Since the summer of 2000, I have had the privilege of accompanying well over 100 IACE [2] scholarship winners to various places in Italy. This year the program split its base with a week in Florence, followed by another week in Lignano [3] (a resort near Venice). The group had the assignment to reflect on the piazza as a part of Italian life.
In Italian history, piazzas grew out of the necessity for space for large public gatherings, not unlike the Roman concept of the forum. In our little corner of Florence at the Istituto Maschile Antoniano, each evening the terrace in front of the villa which housed us became a piazza in almost every sense. IACE students represented the millions of tourists filling the monumental squares of Italy. The other residents, a real microcosm of what Italy has become: native Italians, foreign-born nationals, illegal aliens, and some who were using Italian soil as a springboard to another place where they could establish roots and a new, successful life. At first, the American students were wary of the residents but through the sports of soccer, volleyball and hide and seek, barriers crumbled and real communication took place. Eventually, social interaction, political discussions, flirting, and recreation took place upon this stage.

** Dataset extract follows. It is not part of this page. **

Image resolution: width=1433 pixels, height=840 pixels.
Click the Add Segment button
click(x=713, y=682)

IACE students learned how four 16-year-old boys had left what remained of their families in war-torn Kosovo to try to find work. They met a 15-year-old boy who was taken off an illegal Egyptian fishing boat. Americans learned that although the residents liked them, they did not always have a favorable opinion of the decisions and policies of the American government in their homelands. Political differences aside, everyone got along beautifully.

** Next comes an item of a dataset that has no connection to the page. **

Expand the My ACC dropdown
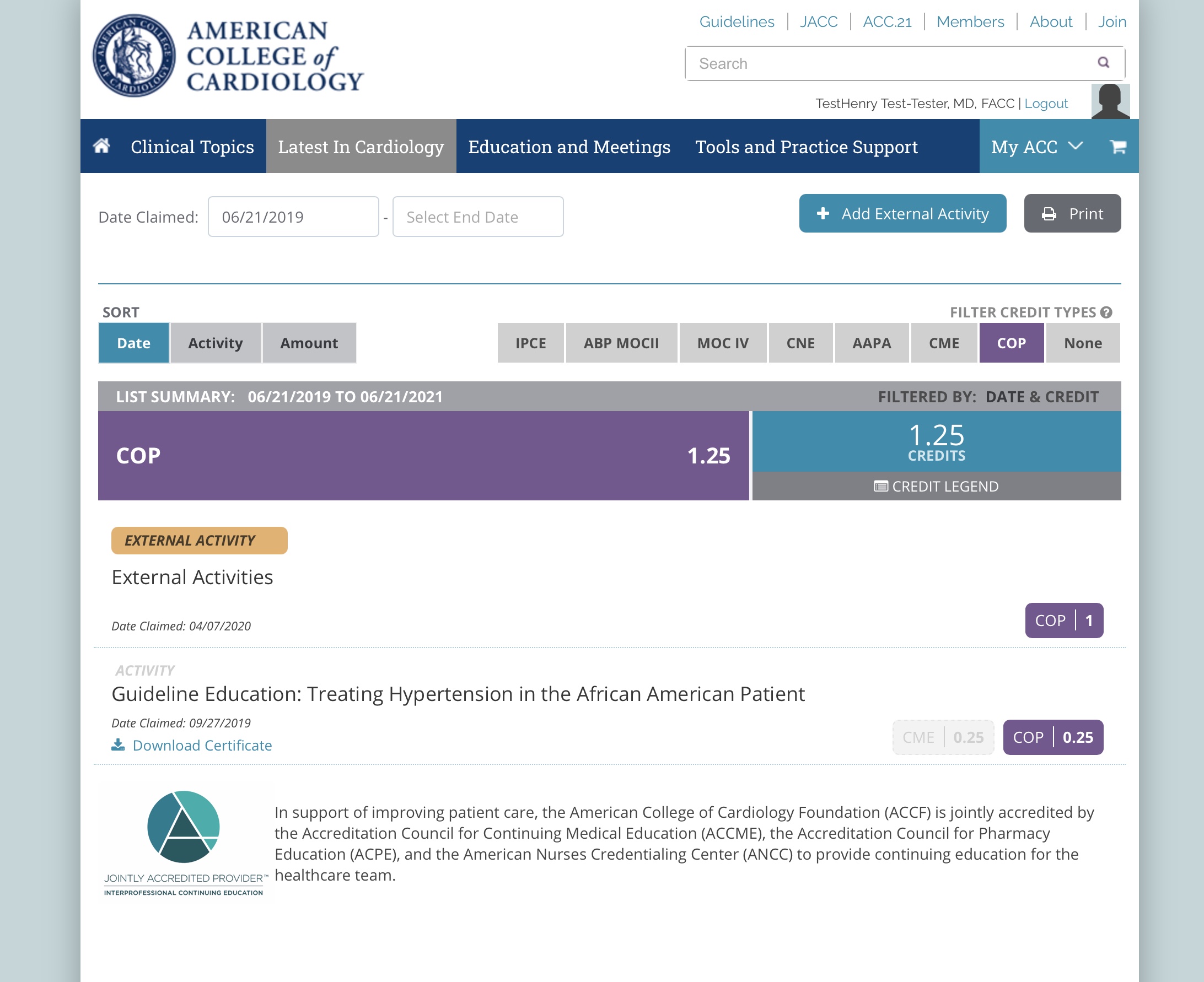This screenshot has height=982, width=1204. point(1036,147)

The students saw Piazza della Signoria in Florence and its wonderful art. They noted that it was a political square and the art was chosen to represent the strength and ideals of the city-state. Cosimo de’ Medici is portrayed in an equestrian statue like a Roman emperor. Judith cuts off Holofernese’s head to save her people. David is sizing up his enemy. Hercules defeats his enemies Cacus and Nesus. Perseus holds up Medusa’s bloody head. It was cool!

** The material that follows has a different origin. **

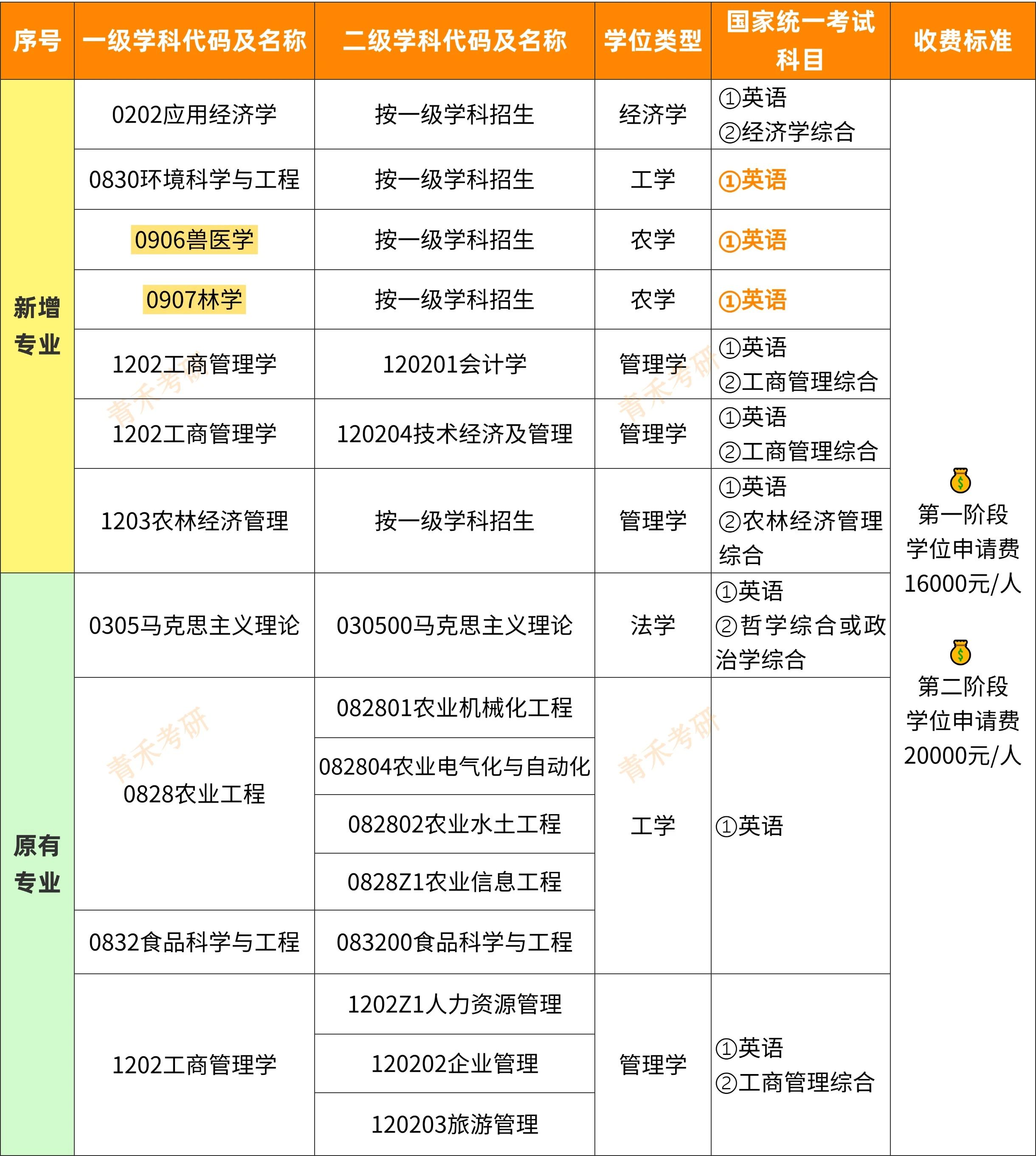Click the 0202应用经济学 cell
1036x1156 pixels.
194,115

IACE students saw many of the “Vu comprà,” [“Wanna Buy?] or African and Asian street venders who sell handcrafts and other merchandise on blankets spread on the piazza’s pavement. They asked why there was a ruckus between a female vendor and another one on Ponte Vecchio. They hadn’t seen that the former had been chased away by a police officer from the original place where she had set up and she was now on someone else’s turf. Unfortunately, the students learned a few choice words that day that are better left unsaid!
A realization was being reinforced and confirmed through their observations of the Italian piazzas: Italy has become a nation of immigrants like the US. Most of the IACE students had come to Italy expecting to find a country “locked into” a particular cultural reference; they now realized that the face of Italy is evolving as the world becomes a global society.